DIRECTIVE = Copy the lines from the one containing "At what (x,y)" through the one containing "Looking at the", inclusive, renaming "blur-band-bottom" to "blur-band-top" and leaving everything else unchanged. Omit the pictures.

DATA TO USE =
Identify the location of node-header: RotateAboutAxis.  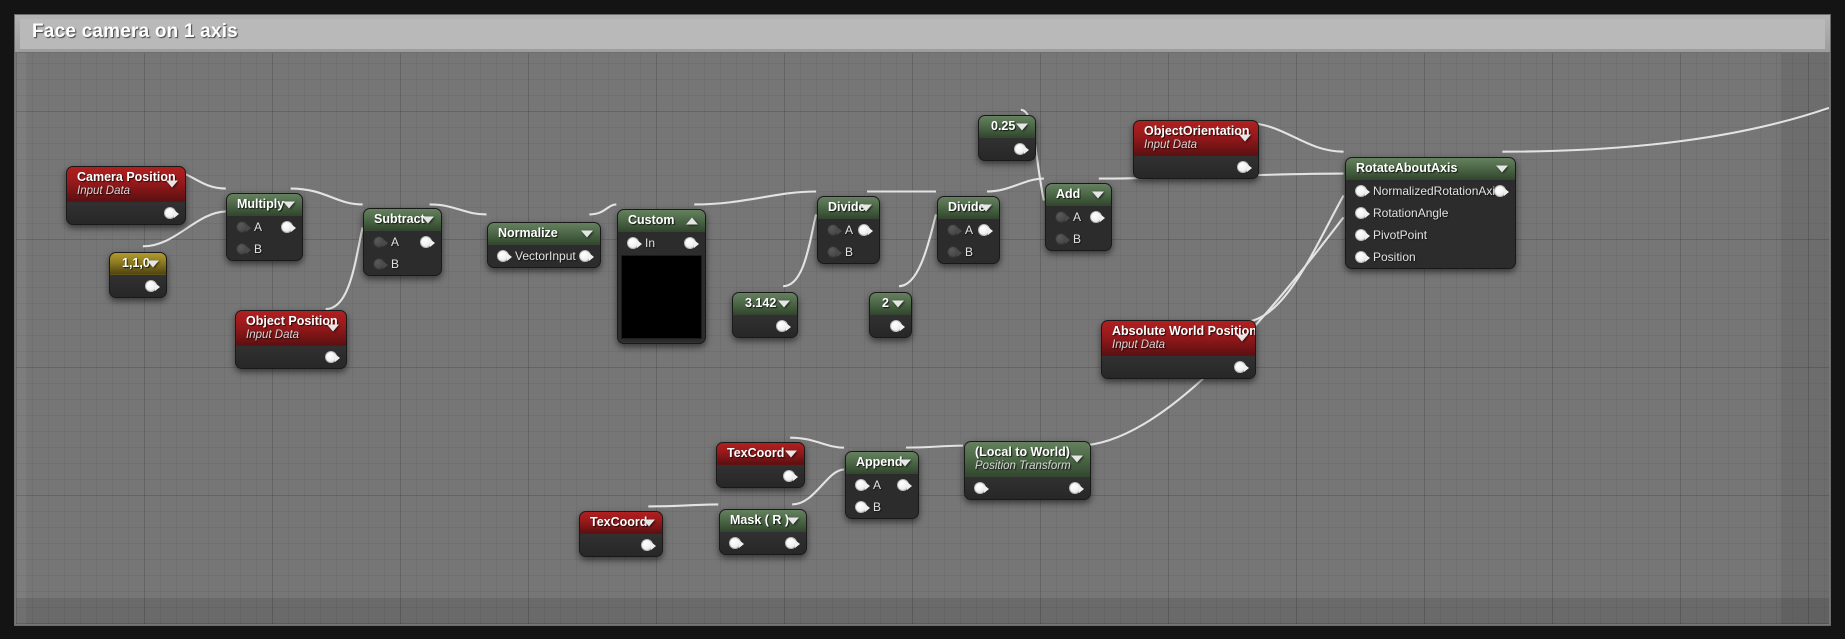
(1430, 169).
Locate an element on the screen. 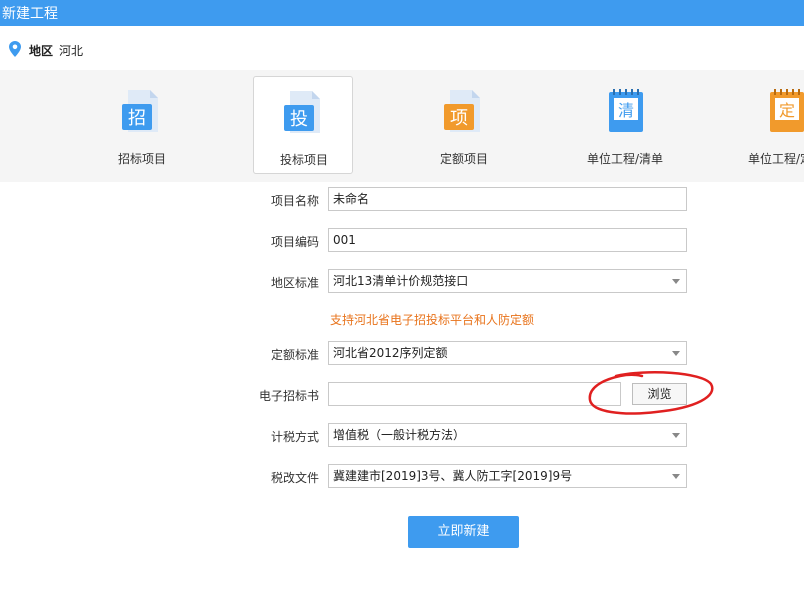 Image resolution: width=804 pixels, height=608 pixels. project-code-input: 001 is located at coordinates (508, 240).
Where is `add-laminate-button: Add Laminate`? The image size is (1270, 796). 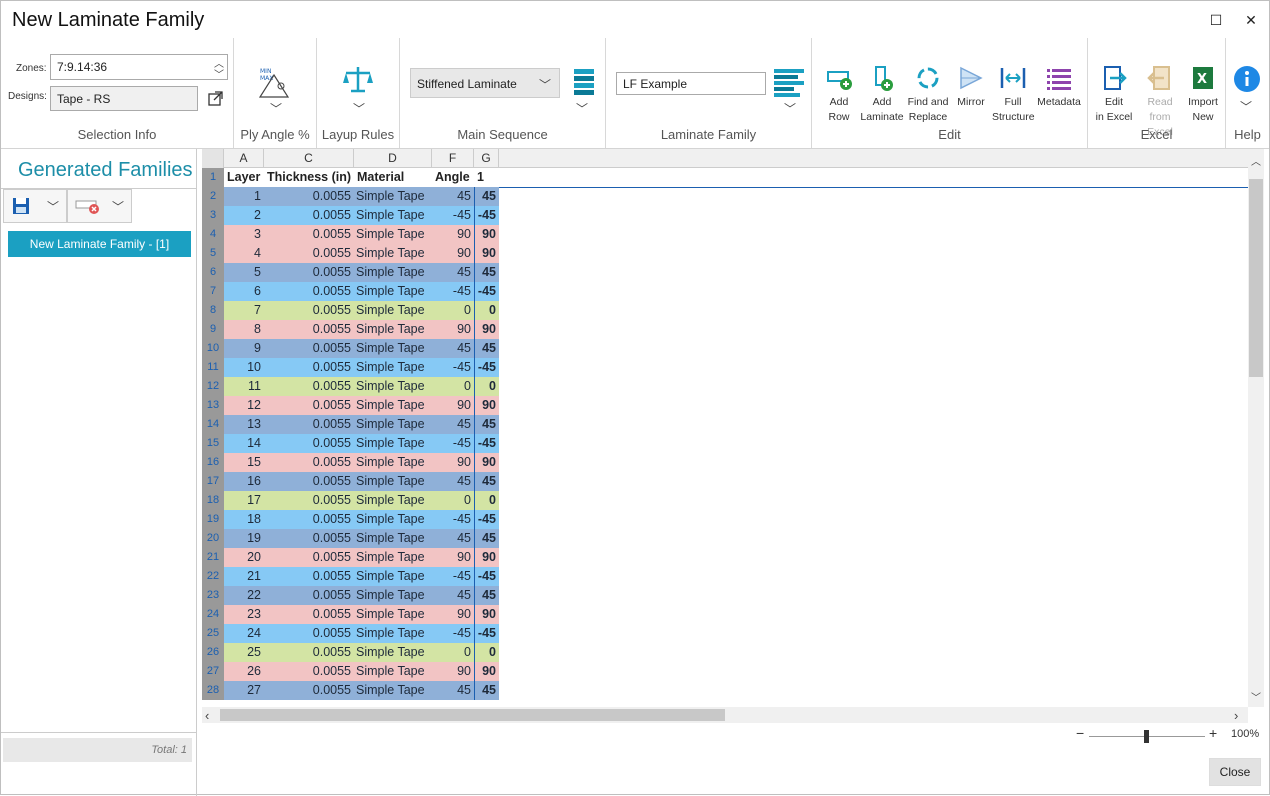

==

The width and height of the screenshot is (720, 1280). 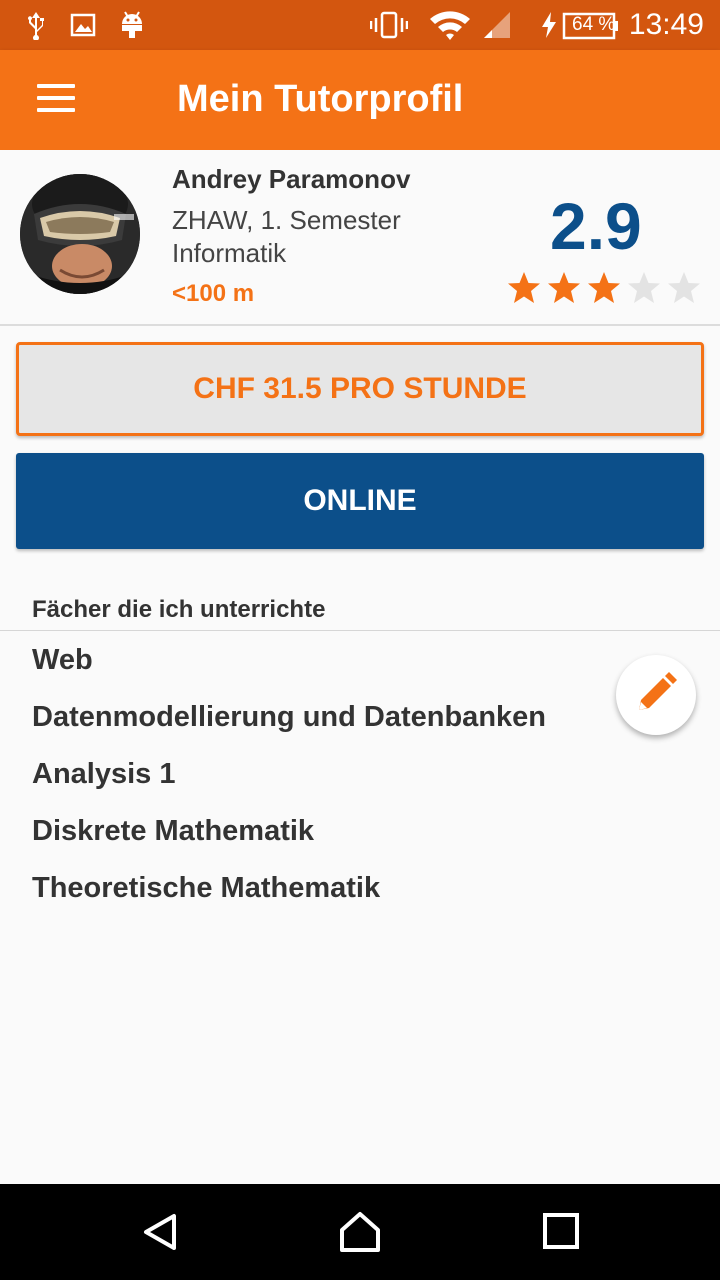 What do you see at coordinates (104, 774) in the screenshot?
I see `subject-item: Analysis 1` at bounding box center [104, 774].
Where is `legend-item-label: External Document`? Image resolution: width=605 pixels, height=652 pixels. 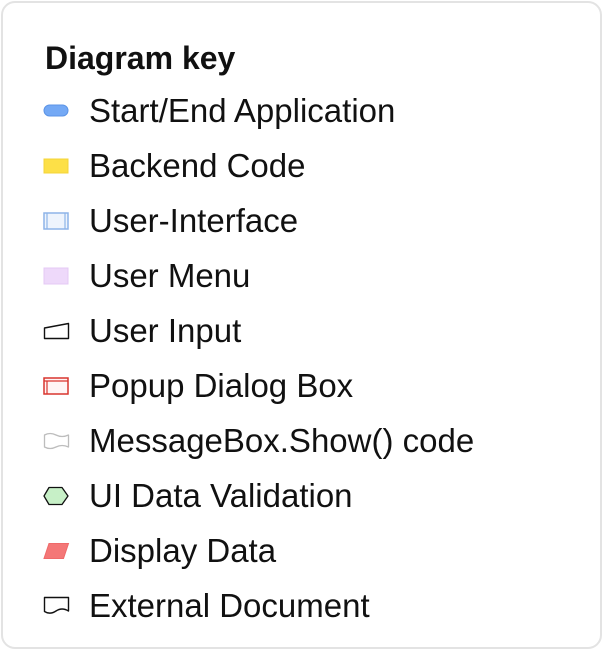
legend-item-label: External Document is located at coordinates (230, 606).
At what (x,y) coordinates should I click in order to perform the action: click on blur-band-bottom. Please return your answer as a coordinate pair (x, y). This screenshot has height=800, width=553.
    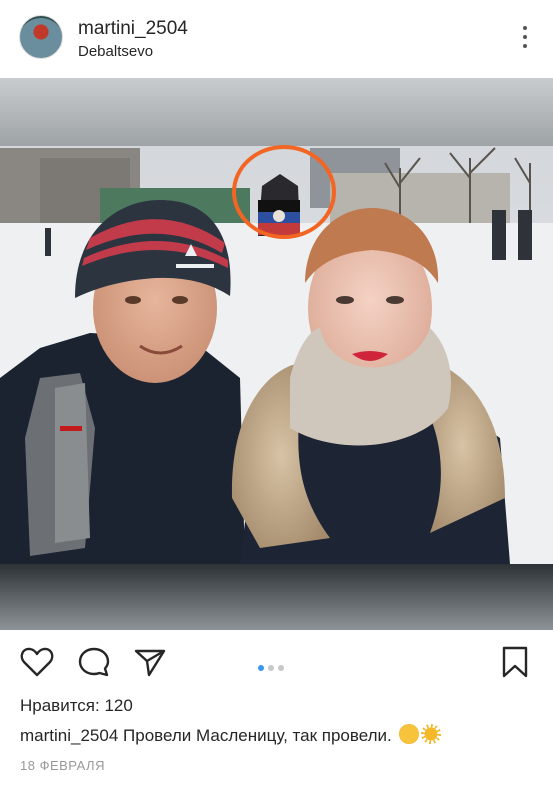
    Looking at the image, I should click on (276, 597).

* * *

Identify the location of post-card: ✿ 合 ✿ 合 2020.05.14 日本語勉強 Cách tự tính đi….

RESULT OF THIS TASK =
At what (x,y) coordinates should I click in order to perform the action: click on blur-band-top. Please return your answer as a coordinate pair (x, y). This screenshot has height=800, width=553.
    Looking at the image, I should click on (276, 597).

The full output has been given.